Prompt: Update the listing below by replacing every "GUI agent" with "interface agent" and leaving all other text unchanged.

[BEGIN Recorded data]

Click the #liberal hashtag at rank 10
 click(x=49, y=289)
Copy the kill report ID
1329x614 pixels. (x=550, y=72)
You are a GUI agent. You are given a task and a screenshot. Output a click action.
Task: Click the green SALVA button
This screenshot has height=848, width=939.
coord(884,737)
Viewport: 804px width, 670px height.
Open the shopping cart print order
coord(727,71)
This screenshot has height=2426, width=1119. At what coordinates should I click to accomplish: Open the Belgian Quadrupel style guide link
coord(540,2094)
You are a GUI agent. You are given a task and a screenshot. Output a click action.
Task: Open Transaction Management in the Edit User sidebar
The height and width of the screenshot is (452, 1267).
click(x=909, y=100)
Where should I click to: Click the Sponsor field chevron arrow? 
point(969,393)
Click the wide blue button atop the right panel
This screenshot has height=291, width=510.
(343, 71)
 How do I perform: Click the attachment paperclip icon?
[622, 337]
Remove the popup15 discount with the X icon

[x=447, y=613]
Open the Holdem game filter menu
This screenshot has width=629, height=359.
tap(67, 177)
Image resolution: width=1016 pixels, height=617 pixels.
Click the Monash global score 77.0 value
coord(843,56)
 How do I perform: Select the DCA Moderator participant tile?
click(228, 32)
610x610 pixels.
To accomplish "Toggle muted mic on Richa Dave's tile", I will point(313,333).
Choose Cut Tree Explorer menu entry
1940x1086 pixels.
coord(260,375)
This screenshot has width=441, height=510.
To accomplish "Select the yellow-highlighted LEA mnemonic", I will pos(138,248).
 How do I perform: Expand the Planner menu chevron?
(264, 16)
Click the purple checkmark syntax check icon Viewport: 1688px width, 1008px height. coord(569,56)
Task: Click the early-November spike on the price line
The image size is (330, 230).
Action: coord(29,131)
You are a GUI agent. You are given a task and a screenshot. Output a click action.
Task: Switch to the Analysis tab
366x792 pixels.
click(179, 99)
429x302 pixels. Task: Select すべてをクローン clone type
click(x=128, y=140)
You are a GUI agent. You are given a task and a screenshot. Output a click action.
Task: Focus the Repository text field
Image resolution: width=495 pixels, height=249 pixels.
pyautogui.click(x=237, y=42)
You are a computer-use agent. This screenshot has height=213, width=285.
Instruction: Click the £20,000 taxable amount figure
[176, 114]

[END Recorded data]

Solved exercise:
Click the #liberal hashtag at rank 10
 click(x=49, y=289)
Copy the kill report ID
1329x614 pixels. (x=550, y=72)
You are a interface agent. You are given a task and a screenshot. Output a click action.
Task: Click the green SALVA button
This screenshot has height=848, width=939.
coord(884,737)
Viewport: 804px width, 670px height.
Open the shopping cart print order
coord(727,71)
This screenshot has height=2426, width=1119. At what coordinates should I click to accomplish: Open the Belgian Quadrupel style guide link
coord(540,2094)
You are a interface agent. You are given a task and a screenshot. Output a click action.
Task: Open Transaction Management in the Edit User sidebar
The height and width of the screenshot is (452, 1267).
click(x=909, y=100)
Where should I click to: Click the Sponsor field chevron arrow? 
point(969,393)
Click the wide blue button atop the right panel
This screenshot has height=291, width=510.
(343, 71)
 How do I perform: Click the attachment paperclip icon?
[622, 337]
Remove the popup15 discount with the X icon

[x=447, y=613]
Open the Holdem game filter menu
This screenshot has width=629, height=359.
tap(67, 177)
Image resolution: width=1016 pixels, height=617 pixels.
Click the Monash global score 77.0 value
coord(843,56)
 How do I perform: Select the DCA Moderator participant tile?
click(228, 32)
610x610 pixels.
To accomplish "Toggle muted mic on Richa Dave's tile", I will point(313,333).
Choose Cut Tree Explorer menu entry
1940x1086 pixels.
coord(260,375)
This screenshot has width=441, height=510.
To accomplish "Select the yellow-highlighted LEA mnemonic", I will pos(138,248).
 How do I perform: Expand the Planner menu chevron?
(264, 16)
Click the purple checkmark syntax check icon Viewport: 1688px width, 1008px height. coord(569,56)
Task: Click the early-November spike on the price line
The image size is (330, 230).
Action: coord(29,131)
You are a interface agent. You are given a task and a screenshot. Output a click action.
Task: Switch to the Analysis tab
366x792 pixels.
click(179, 99)
429x302 pixels. Task: Select すべてをクローン clone type
click(x=128, y=140)
You are a interface agent. You are given a task and a screenshot. Output a click action.
Task: Focus the Repository text field
Image resolution: width=495 pixels, height=249 pixels.
pyautogui.click(x=237, y=42)
You are a computer-use agent. This screenshot has height=213, width=285.
Instruction: Click the £20,000 taxable amount figure
[176, 114]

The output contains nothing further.